Artigo: “Aré, meus irmãos! Égua!”
Pensei em escrever hoje sobre algumas expressões peculiares do povo paraense.
Eu digo “aré!” quando vejo um paraense que não fala “égua”. Aré é uma expressão falada na região de Vigia, minha terra natal. Não tem tradução, mas tem valor de interjeição de incredulidade ou de espanto. Equivale a mais ou menos isto: “Aré! O que tem de mais o Carnaval falar sobre Exu? Grande coisa! Complicado seria a igreja desfilar isso. Por que os crentes não fazem o que devem fazer e falam do amor de Deus? Égua!”
Calma, já lhe explico: no Pará, “égua” é uma palavra com várias aplicações. Não me peça para falar da origem simbólica, pois há divergência. Quando dita de modo áspero, expressa raiva ou contrariedade: “Você não sabe que só bebo açaí com tapioca por causa do meu dente furado? Por que não comprou, João? Égua!”, brada a mulher, indignada com o marido.

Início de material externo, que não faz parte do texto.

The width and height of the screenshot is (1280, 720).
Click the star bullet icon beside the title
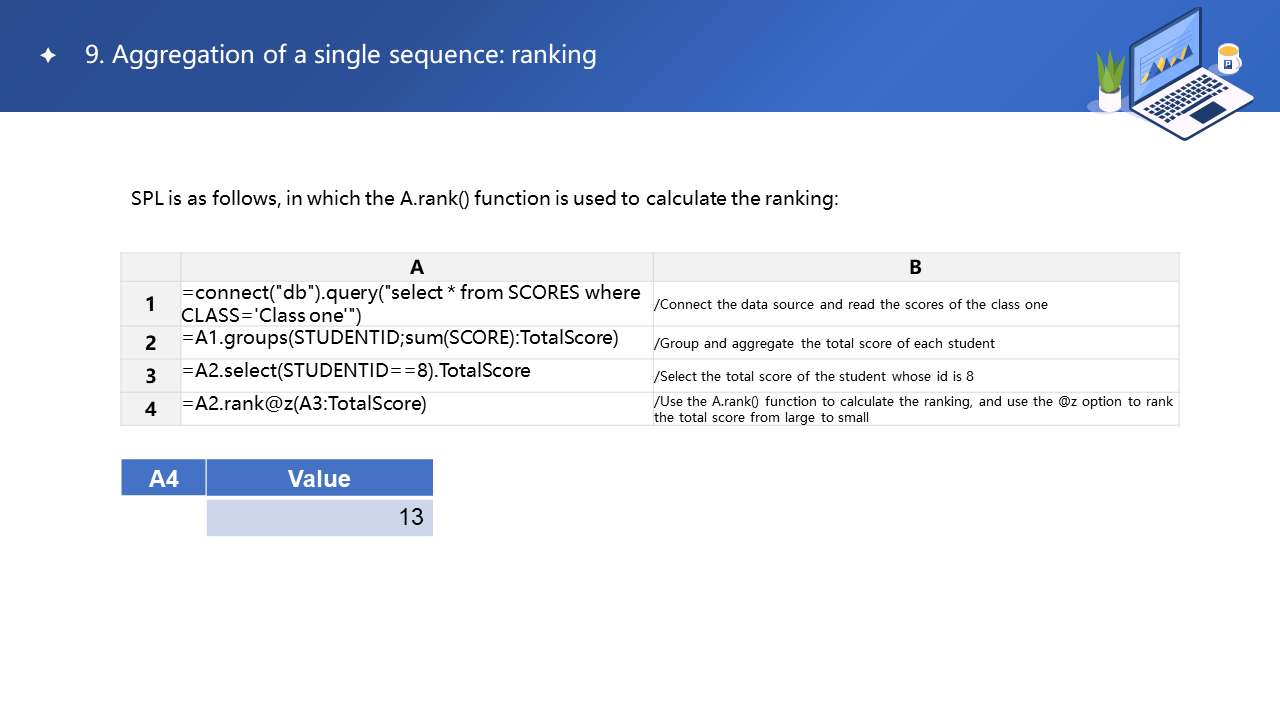[48, 56]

Mas também “égua” pode indicar alegria paraense: “Égua do açaí! Obrigada por lembrar da tapioca! Você é o marido perfeito”, diz a falsa. Agora, se o nosso petróleo estiver muito bom mesmo, a mulher invoca o genitor da égua com rapidez, assim: “Égua do açaí pai d’égua! Só faltou aquele camarão, amor!”, diz a inconformada. Há, ainda, o uso de “filho da égua” e, em casos extremíssimos, do “filho de uma égua”, mas deixemos as ofensas para outro dia.
“Égua! Você viu? Hoje, algumas igrejas são pintadas de preto e ainda apagam a luz durante o culto. É-gu-a! Não acredito nisso! Parece uma balada. Me responda: isso é coisa da luz ou das trevas? É-gu-a!!” Falo agora como bom um parauara chateado ou confuso. Desta vez, eu parto a égua em três pedaços sem dó, forçando sílaba onde não tem: ‘’E-gu-a!!”

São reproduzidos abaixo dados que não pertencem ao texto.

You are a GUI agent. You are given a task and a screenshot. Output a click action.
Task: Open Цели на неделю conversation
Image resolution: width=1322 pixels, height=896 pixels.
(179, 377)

“Apagamos as luzes para os jovens se sentirem livres, em casa”, defenderiam alguns, e eu retrucaria ainda mais confuso: “assim ‘livres’, como? E a casa não é mais de Deus também? Tá cheiroso!”.
“Tá, cheiroso!” é um repelente verbal paraense. Indica oposição de ideias, contrariedade. É empregado quando uma proposta de terceiro é vista como algo impertinente.
“Eras-te! Algumas igrejas vão precisar de lanterninha.” “Eras-te” é uma forma pessoal do “eras”. Esta é uma interjeição de intensa dúvida e admiração. Deriva de égua. “Eras de ti! Nem te lembraste do meu aniversário! Hebe!!”, diriam, por fim, as moças mais chiques, já estão no terceiro nível do “égua”.